Mindfulness is a growing trend, with many people turning to it as a way to reduce stress and improve their mental health. Here are five mindfulness exercises you can do in under 5 minutes:
- Try walking meditation
If you love walking but find yourself rushing through your day without taking time out for some exercise, then walking meditation might be the perfect solution for you. Walking meditation involves taking slow steps while focusing on your breathing and observing your surroundings instead of being caught up in thoughts about what needs doing next. You can try this exercise indoors or outside — whatever works best for you!
- Breathing Exercise
Breathing exercises are a great way to start practicing mindfulness because they’re so simple. To do this exercise, just sit comfortably with your back straight (or lie down if you want). Then take a deep breath through your nose into your belly (not chest), hold for 2-3 seconds, then exhale slowly through pursed lips or blow out gently through your nose as if there were no resistance in your throat or mouth.
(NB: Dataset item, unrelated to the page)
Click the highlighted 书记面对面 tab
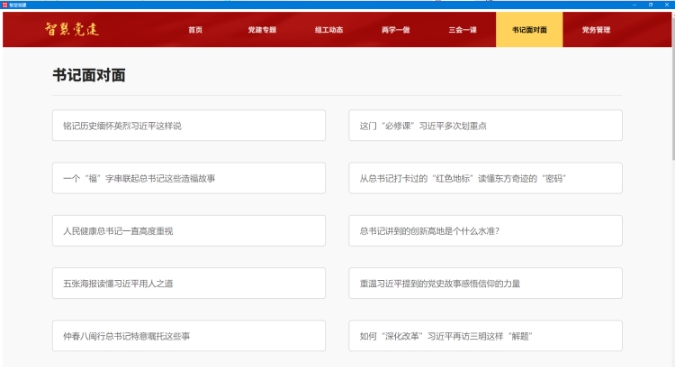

Do this 10 times or until you feel calm and relaxed.
- Do an exercise you love.
Doing something you enjoy helps distract from stressors in life, so try doing something physical that makes you happy — even if it’s just for a few minutes at a time. This could be anything from dancing around in your room to playing with your dog outside or playing with your kids inside (or both!). Even if it feels silly at first, give yourself permission to play around and have fun while getting some exercise at the same time!
- Body Scanning
This exercise helps you become aware of how different parts of your body feel—for example, whether they’re tense or relaxed—and gives you an opportunity to release tension from specific areas if desired (e.g., from shoulders when they start feeling tight).